BC Hydro has been borrowing money to pay a dividend (tax) to the provincial coffers. Fortis is a ‘foreign’ company based in Newfoundland and I guess is drawing huge profits out of this province. If there was free-enterprise competition here (or an honest government), you can bet that our rates would be much lower. Fortis is advertising low rates in Edmonton to compete with EPCOR. The biggest problem that we have here is that our choices seem to be the Communist Party (NDP) or a very dishonest Socialist Party (Liberal). Whatever happened to the Conservative and Social Credit parties here? This is a rich province and should have small government that allows the people to enjoy the riches through free enterprise and not suck them dry to feed their bureaucracies and waste in dishonest advertising.

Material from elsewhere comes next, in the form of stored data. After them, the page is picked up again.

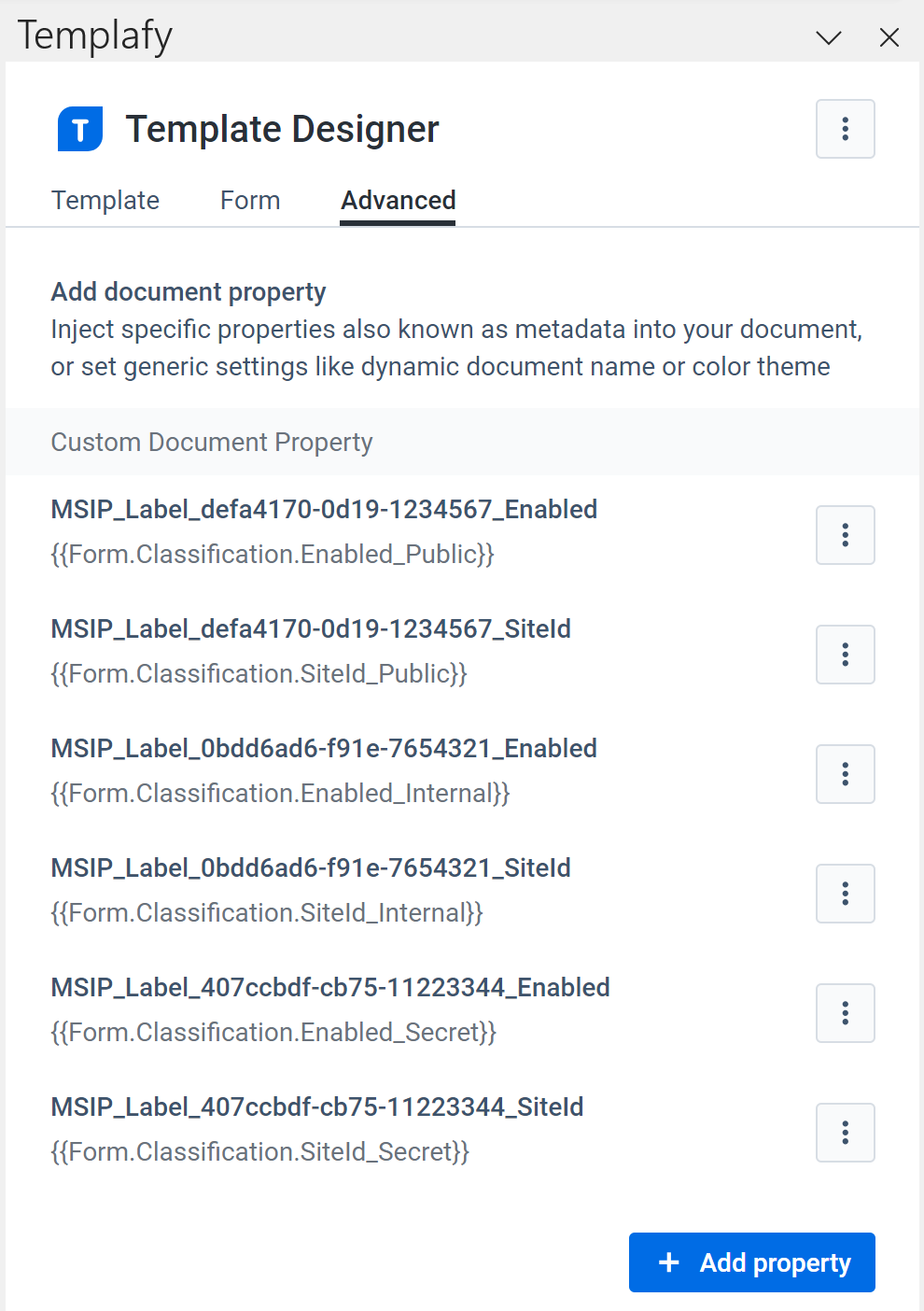The width and height of the screenshot is (924, 1311).
Task: Open options for MSIP_Label_407ccbdf Enabled property
Action: point(845,1013)
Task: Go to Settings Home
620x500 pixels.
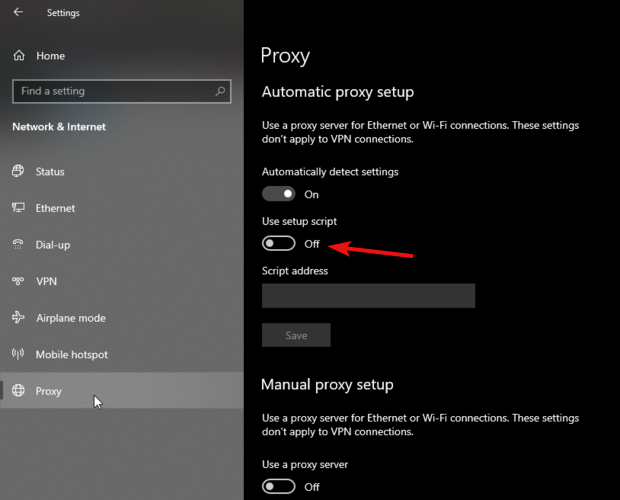Action: click(x=50, y=56)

There is absolutely no reason for there to be any energy poverty anywhere in this hydro-rich province. Dishonesty and mismanagement have created this. One reason is that BC Hydro used to provide a rate to encourage all-electric homes and then pulled the rug out from these people and put them into energy poverty. If it was private enterprise doing that, then the government would be crying fraud.
The BCUC sets rates in government legislation, which is an Act of Law. I believe that the RIB rate structure in this law violates Article 15 of the Canadian Charter of Rights and Freedoms based on “equal benefit of the law”. A successful charter challenge could then lead to a successful class-action lawsuit to reclaim unlawful billing charges under the law set by BCUC and this deceptive government. But I am not a lawyer and this should be done by a lawyer to succeed.